— BEGIN Given records —

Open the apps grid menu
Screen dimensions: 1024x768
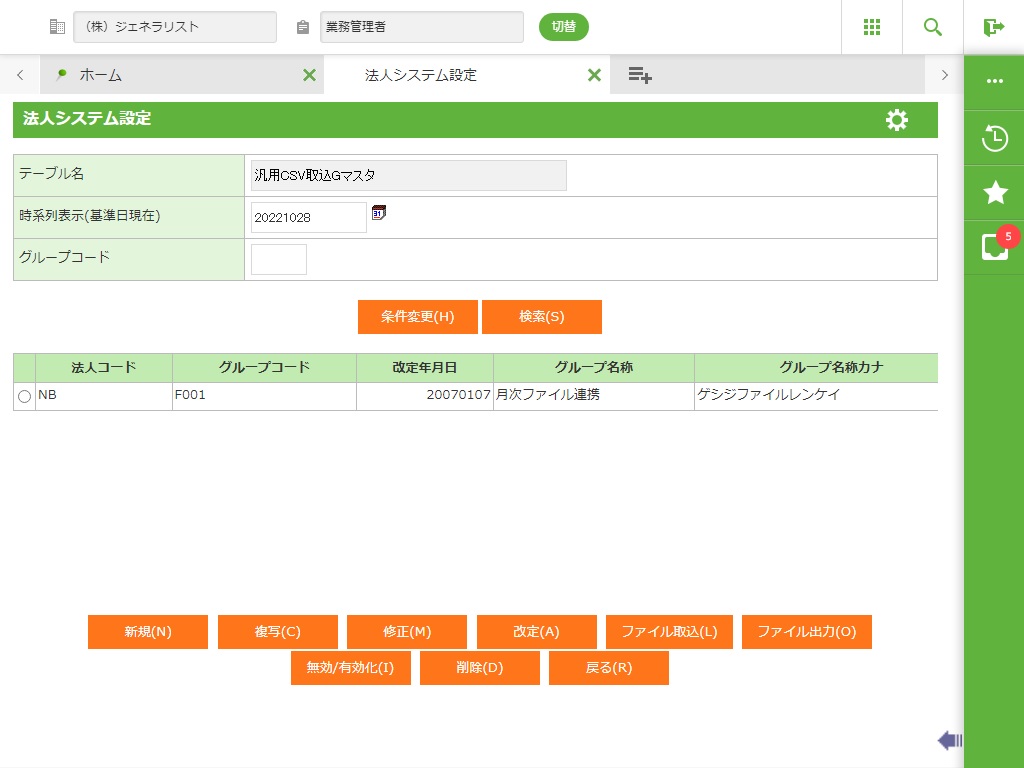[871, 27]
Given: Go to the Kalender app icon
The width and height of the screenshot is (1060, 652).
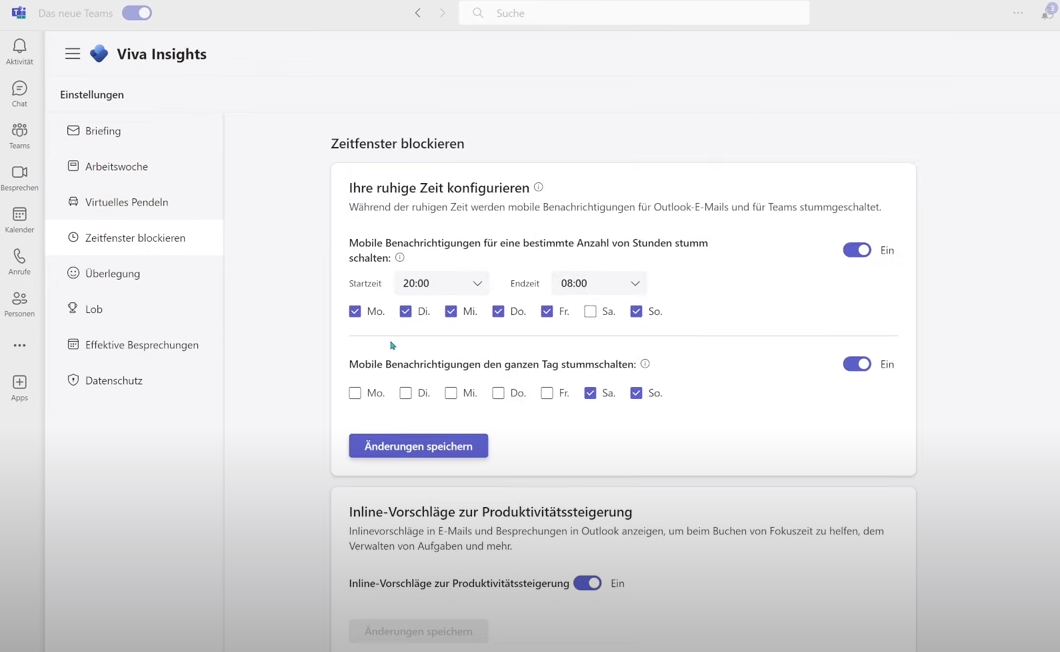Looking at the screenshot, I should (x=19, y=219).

— END Given records —

* What you should do
Lay out every line of the entries above as a Markdown table with the columns Row and Line Text, numbering each row and skipping blank lines. Leave the pictures out of the answer.

* Response to this exercise
| Row | Line Text |
|---|---|
| 1 | Open the apps grid menu |
| 2 | Screen dimensions: 1024x768 |
| 3 | [871, 27] |
| 4 | Given: Go to the Kalender app icon |
| 5 | The width and height of the screenshot is (1060, 652). |
| 6 | Looking at the screenshot, I should (x=19, y=219). |